-------- Information shown
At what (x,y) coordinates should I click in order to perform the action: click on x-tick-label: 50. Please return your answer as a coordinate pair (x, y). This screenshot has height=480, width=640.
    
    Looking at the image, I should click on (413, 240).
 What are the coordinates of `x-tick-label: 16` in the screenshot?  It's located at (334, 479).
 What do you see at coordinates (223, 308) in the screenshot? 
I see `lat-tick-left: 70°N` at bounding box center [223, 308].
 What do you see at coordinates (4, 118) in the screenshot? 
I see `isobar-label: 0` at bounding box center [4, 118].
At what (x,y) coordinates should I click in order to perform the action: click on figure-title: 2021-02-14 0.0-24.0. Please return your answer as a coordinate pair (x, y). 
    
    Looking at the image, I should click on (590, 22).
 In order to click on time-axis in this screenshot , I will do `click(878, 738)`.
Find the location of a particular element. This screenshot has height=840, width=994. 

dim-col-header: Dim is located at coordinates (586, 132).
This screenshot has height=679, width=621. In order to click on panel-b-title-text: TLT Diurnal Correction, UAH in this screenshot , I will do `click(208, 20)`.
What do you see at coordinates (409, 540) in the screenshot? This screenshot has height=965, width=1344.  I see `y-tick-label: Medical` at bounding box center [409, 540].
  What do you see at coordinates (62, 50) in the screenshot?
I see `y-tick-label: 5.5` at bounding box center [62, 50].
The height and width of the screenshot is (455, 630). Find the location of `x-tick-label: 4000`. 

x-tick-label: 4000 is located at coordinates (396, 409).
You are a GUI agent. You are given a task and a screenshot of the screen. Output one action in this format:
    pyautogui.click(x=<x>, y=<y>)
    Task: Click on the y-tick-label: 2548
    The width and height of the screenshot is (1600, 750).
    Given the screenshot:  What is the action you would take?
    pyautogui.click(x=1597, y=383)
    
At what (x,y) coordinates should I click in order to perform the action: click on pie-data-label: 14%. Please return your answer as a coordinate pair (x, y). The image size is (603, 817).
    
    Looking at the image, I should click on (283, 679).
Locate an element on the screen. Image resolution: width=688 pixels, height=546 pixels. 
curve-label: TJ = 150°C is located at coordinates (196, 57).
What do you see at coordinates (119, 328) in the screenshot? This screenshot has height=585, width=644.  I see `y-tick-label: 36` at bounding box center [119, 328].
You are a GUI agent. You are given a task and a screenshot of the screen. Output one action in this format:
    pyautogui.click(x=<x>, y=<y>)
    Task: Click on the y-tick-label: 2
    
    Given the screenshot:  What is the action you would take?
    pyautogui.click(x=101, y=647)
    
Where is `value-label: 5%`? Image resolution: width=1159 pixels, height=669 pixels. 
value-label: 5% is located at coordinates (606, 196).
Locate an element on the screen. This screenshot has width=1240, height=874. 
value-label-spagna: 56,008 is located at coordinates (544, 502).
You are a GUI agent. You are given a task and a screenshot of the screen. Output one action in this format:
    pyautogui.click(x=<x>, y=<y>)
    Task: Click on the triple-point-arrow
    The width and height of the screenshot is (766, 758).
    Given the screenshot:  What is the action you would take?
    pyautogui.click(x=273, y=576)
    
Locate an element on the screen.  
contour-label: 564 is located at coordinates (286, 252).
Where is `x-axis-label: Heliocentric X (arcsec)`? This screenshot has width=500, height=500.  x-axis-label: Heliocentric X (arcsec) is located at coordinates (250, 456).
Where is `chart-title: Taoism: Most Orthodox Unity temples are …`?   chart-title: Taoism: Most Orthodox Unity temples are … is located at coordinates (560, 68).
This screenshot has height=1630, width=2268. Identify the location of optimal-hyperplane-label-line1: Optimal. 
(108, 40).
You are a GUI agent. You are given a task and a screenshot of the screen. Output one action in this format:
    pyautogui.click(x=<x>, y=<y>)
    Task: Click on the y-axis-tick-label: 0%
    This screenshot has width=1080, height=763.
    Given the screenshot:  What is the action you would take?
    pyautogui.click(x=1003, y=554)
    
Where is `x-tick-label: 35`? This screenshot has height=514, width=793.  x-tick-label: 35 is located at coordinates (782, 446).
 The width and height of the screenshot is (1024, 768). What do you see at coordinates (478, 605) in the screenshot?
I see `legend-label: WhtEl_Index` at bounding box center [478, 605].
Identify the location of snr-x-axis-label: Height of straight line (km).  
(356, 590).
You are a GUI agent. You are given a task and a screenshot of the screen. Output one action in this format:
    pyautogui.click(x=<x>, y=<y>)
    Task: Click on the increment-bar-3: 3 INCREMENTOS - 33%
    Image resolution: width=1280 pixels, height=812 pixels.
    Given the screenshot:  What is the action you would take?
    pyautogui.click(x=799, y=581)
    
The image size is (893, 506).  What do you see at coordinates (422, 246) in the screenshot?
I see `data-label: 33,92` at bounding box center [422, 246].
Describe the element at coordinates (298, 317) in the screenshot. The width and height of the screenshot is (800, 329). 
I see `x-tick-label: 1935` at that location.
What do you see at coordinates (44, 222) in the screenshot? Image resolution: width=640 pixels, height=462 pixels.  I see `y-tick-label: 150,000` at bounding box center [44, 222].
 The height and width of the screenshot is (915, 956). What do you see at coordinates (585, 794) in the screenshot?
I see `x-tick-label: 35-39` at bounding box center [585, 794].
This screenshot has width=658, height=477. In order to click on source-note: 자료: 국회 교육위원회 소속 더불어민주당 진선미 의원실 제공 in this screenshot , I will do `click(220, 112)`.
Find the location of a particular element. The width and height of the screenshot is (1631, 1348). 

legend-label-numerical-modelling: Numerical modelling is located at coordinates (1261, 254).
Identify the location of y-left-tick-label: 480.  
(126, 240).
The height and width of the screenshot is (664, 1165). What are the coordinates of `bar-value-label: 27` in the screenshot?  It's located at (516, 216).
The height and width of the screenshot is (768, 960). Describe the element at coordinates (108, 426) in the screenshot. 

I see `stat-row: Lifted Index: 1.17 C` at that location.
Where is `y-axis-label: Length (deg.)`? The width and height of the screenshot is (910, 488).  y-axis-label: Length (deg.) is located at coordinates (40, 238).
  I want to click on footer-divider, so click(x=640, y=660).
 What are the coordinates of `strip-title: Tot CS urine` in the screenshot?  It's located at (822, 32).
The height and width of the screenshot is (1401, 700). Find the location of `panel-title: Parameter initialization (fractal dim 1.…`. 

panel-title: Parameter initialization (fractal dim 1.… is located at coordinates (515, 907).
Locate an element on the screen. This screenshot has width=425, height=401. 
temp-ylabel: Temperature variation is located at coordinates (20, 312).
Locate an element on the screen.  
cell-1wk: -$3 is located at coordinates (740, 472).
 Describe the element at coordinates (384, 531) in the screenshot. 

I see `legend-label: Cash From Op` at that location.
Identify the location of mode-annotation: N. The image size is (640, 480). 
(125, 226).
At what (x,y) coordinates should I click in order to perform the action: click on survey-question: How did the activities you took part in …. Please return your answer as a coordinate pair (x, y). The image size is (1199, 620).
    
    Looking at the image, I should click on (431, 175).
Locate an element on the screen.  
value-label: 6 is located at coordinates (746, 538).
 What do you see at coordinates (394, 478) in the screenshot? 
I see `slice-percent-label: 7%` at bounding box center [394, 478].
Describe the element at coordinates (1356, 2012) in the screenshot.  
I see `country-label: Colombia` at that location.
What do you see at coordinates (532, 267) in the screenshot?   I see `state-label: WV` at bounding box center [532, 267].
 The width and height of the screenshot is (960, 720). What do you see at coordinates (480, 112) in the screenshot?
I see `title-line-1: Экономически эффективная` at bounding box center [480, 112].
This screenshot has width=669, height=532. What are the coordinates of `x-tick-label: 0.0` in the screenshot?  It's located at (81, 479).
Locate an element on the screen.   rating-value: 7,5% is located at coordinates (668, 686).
----------------
Task requirements =>
Report every line of the data above that contains the word "Identify".

Solution to the exercise =>
This screenshot has height=1630, width=2268. Identify the location of optimal-hyperplane-label-line1: Optimal. 
Identify the location of snr-x-axis-label: Height of straight line (km).  
Identify the location of y-left-tick-label: 480.  
Identify the location of mode-annotation: N. The image size is (640, 480). 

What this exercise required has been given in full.